• _TASK TO CARRY OUT_:
Answer these from the legal opinion below:
(a) On what date did the claimant go back to work at the full weekly wage?
(b) What did the Industrial Commission correctly decide about the benefits given under the stipulation?
(c) On what date was the untimely claim filed?
┌─ GIVEN TEXT
The cited case was fully adhered to in Dobbs v. Sea Isle Hotel, Fla.1952, 56 So.2d 341, which further held that the statute limiting the time for filing the “claim” may be invoked by the employer or carrier in the face of failure to perform statutory ditties that subject them to civil penalties under the Workmen’s Compensation Law. The rule should apply in a much stronger sense when, as in the case on review, the' employer has simply made gratuitous payments and furnished gratuitous remedial benefits, rather than under a recognized liability.
The Industrial Commission correctly concluded that the benefits furnished pursuant to the stipulation were gratuitous. That being so, and having it in mind that the Workmen’s Compensation Law is designed to be self-executing and that the running of the time allowed by the statute for filing a claim operates as a complete bar to its enforcement, it follows that all of the acts of the Commission by which it purported to recognize the stipulation and make pronouncements thereon were utterly void. The jurisdiction of the Commission to act on a claim does not extend beyond the bar to the time within which it may be filed.
Neither can the parties by their act breathe life into a claim once barred under the statute, as was the case when the stipulation in question was filed. Indeed, the stipulation admitted the bar and its only purpose, from the standpoint of the employer, was to express the fact that what it was willing to do was in fact a gratuity and to retain the bar to any enforceable claim.
In summary, I am persuaded that it affirmatively and conclusively appears that following the compensable injury the claimant returned to work on October 4, 1939 at the full weekly wage; that on October 15, 1939 he formally acknowledged that he had received final - settlement and satisfaction of all claims arising by virtue of the injury. There is no showing of any claim having been made in the interim between that date and the filing of the stipulation that conclusively recognized that the claim is barred by the statute. Giving effect to the clear language of the stipulation and recognizing the statutory bar, the untimely claim filed on August 7, 1957 was in my opinion properly dismissed.
I would deny certiorari.
. The statute now allows two years in which to file claim.
└─
┌─ DATA SUPPLIED
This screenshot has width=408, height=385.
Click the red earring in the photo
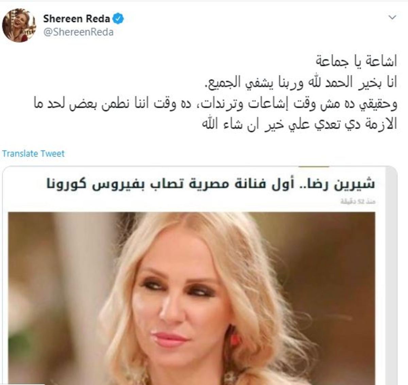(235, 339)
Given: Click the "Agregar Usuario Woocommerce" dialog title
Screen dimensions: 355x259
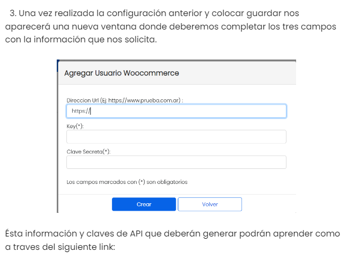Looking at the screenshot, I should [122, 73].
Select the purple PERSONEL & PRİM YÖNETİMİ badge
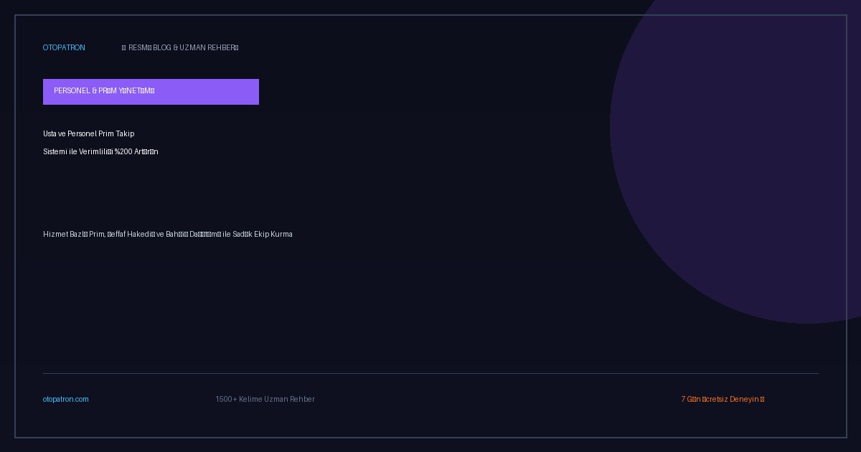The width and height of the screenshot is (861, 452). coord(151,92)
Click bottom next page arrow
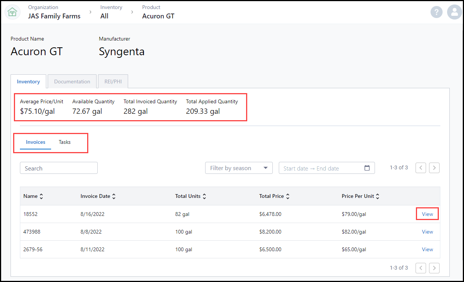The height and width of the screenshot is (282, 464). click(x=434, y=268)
└─
┌─ DATA SUPPLIED
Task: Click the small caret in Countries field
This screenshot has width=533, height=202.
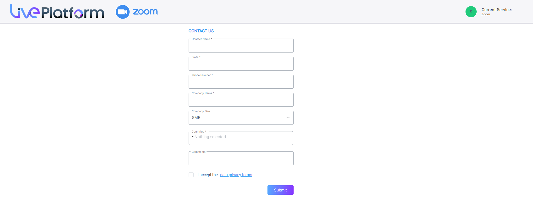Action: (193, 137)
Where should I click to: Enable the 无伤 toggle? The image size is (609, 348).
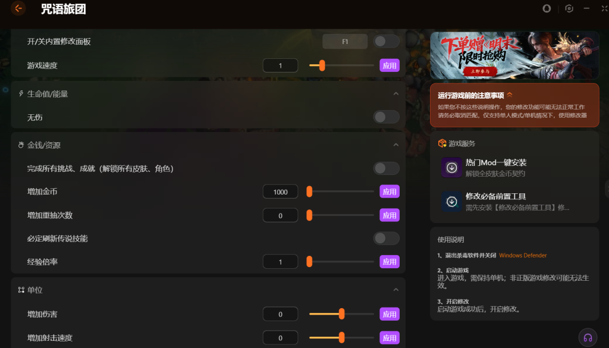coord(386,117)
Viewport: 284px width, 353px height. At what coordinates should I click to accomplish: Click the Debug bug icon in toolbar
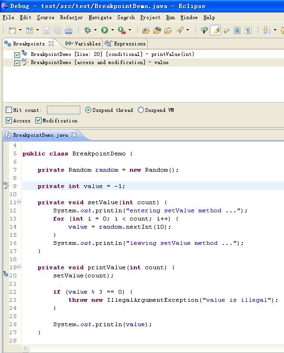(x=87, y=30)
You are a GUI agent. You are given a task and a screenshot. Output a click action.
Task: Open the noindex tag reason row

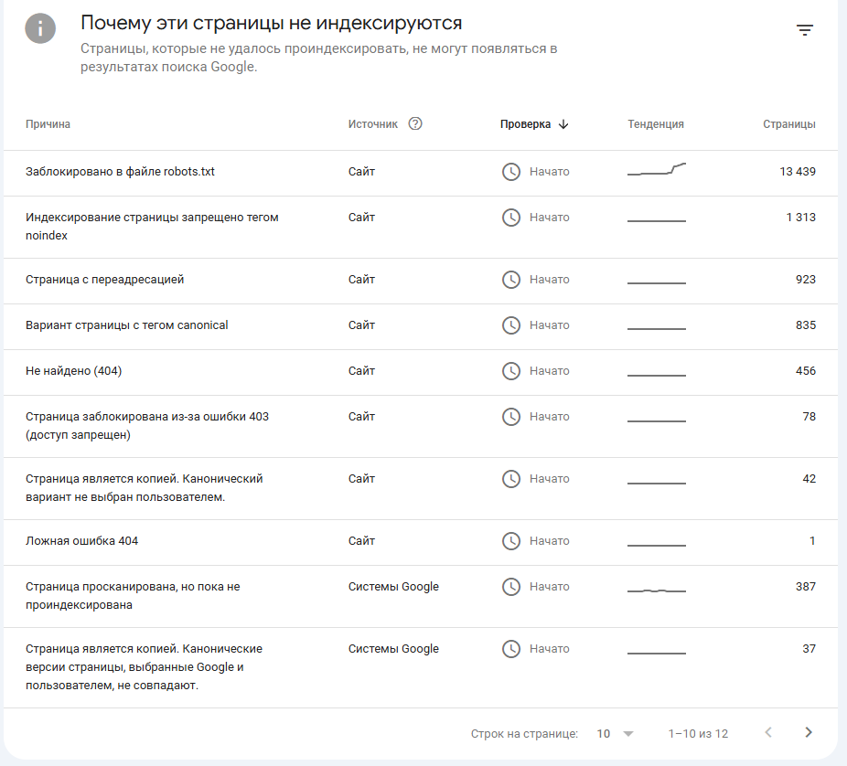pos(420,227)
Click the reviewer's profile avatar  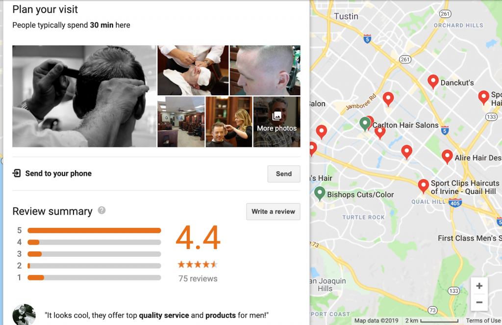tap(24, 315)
└─
• _RESPONSE TO THE EXERCISE_:
(a) October 4, 1939
(b) That they were gratuitous
(c) August 7, 1957